Although NoSQL databases do provide the potential for faster and more flexible access to a wider variety of data, they generally sacrifice qualities like data integrity, transactional control, and usability. The products are all evolving rapidly, although at the time of writing they require lower-level programming skills to utilize the data compared to traditional SQL databases that could change quite quickly. Most of the popular databases offer Python modules that facilitate programming them from Python.

The Cloud

Cloud computing has become popular in recent years with its promise of computing on-demand. This potentially offers lower costs, more flexibility, and lower risks than traditional data center–based solutions. It brings its own set of concerns, of course, especially for sensitive data or where network reliability is an issue. The biggest use of cloud technologies in the database world has been in combination with the NoSQL solutions, discussed in the previous section, and other Big Data solutions such as Hadoop. Many cloud storage providers offer these technologies on a software-as-a-service (SAAS) basis. This offers an attractive option for those just dipping a toe into the Big Data or NoSQL world.

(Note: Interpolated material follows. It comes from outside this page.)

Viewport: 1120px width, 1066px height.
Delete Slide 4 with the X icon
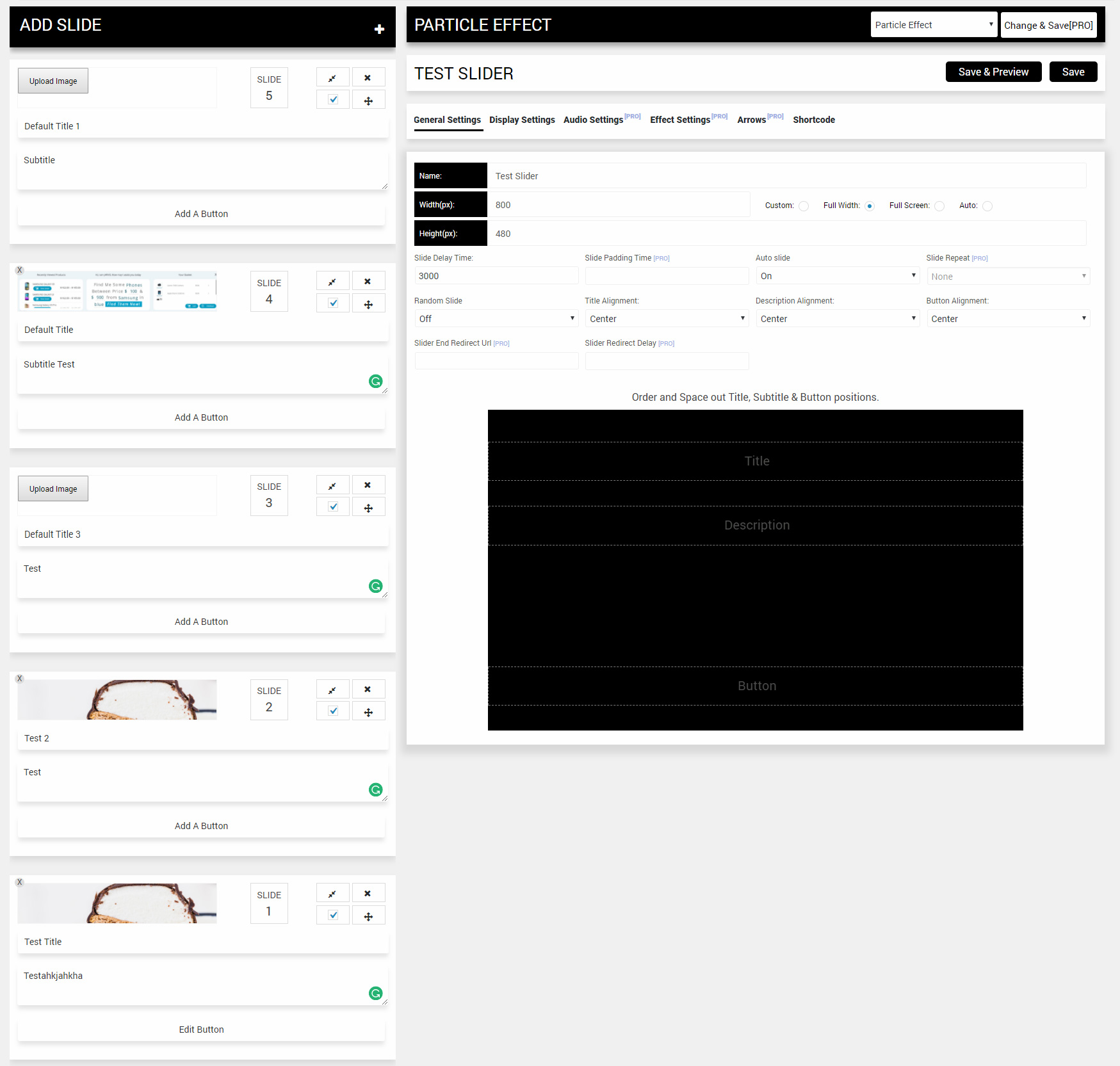click(368, 281)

The advantage of cloud computing for the application programmer is that the data is abstracted into a virtual database located at a single consistent network address. The physical location of the data may change over time, or the amount of storage available may grow or shrink, but to the programmer it doesn’t matter. (This does not mean that normal error handling can be ignored, but it does mean that the code can be largely decoupled from the physical design of the data storage.)

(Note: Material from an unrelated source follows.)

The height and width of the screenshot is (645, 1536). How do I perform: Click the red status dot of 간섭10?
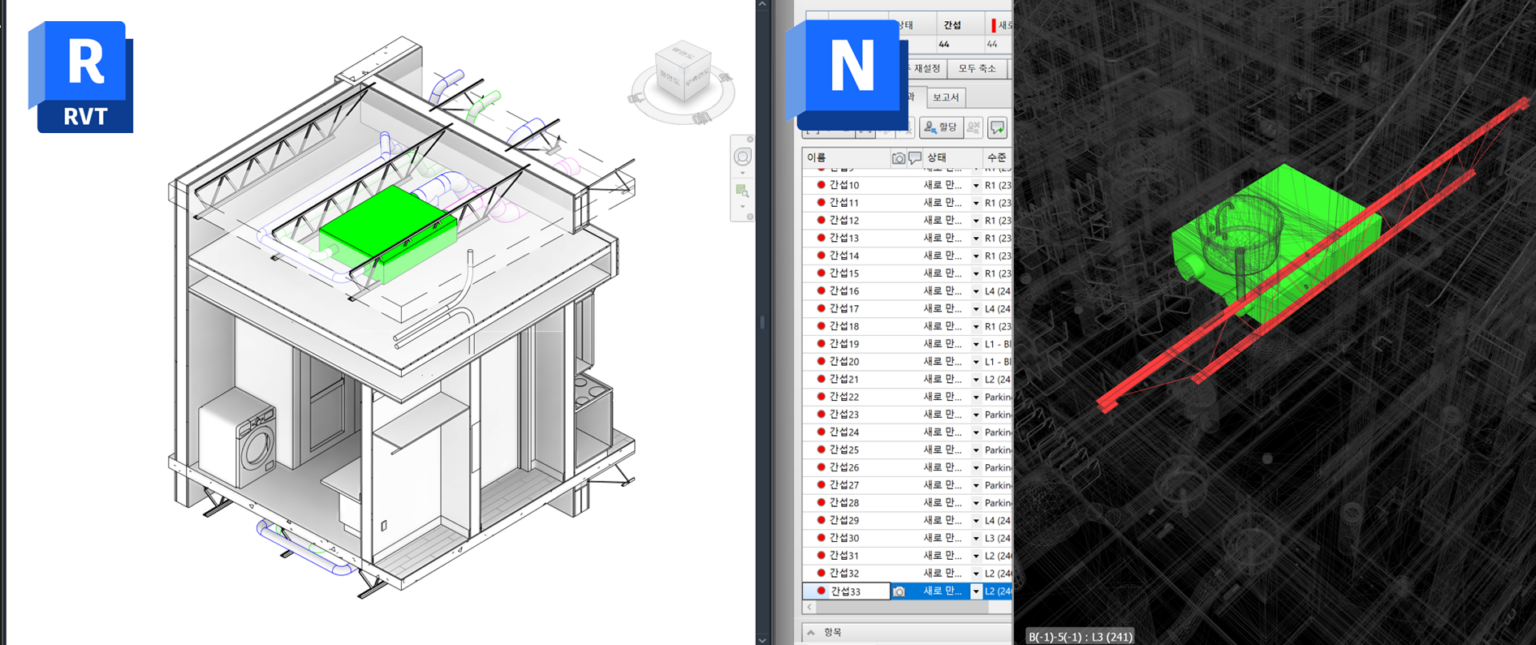click(x=821, y=185)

One of the biggest providers of cloud storage and database technology is the online retailer Amazon. It provides storage and an API (Amazon Web Services, or AWS) as well as a proprietary NoSQL database called SimpleDB, in addition to several other open source offerings. Other cloud suppliers are starting to offer similar products. Many providers offer small amounts of free storage and access as an incentive to try the product before committing to a significant investment.

Amazon AWS has Python support available, including a comprehensive tutorial to both Python and the AWS interface, at http://boto.readthedocs.org/en/latest/. Similar interfaces are available, or will likely soon become available, from the other providers.

Data Analysis with RPy

Though client-server SQL, NoSQL, and cloud computing all provide solutions for handling large data volumes or many users, you have other data management issues to consider. Often, the processing of large volumes of data is more important than the storage or retrieval. If that processing involves a high degree of statistical exploration or manipulation, Python offers a basic statistics module (introduced to the standard library in version 3.4). If that is not enough, there is the R programming language. R is a specialized language designed for statistical number crunching on a large scale. Like Python it has accumulated a large library of add-in modules, and many statistical researchers use R as their platform of choice, publishing their research using R.

The good news for Python programmers is that there is an interface from Python to R called rpy2 that opens up this processing power without having to become an expert in R. Knowing the basics of R, especially its data handling concepts, is pretty much essential, but much of your Python knowledge can be applied, too. You can find rpy2 on the Python Package Index and install it via pip.

Data management has many facets, and this chapter has reviewed how Python supports you, from small volumes to large, from simple data persistence through to complex data analysis. Once you have control of your data, you are in a much stronger position to create powerful, user-friendly applications whether on the desktop or on the web. That’s the subject of the next two chapters.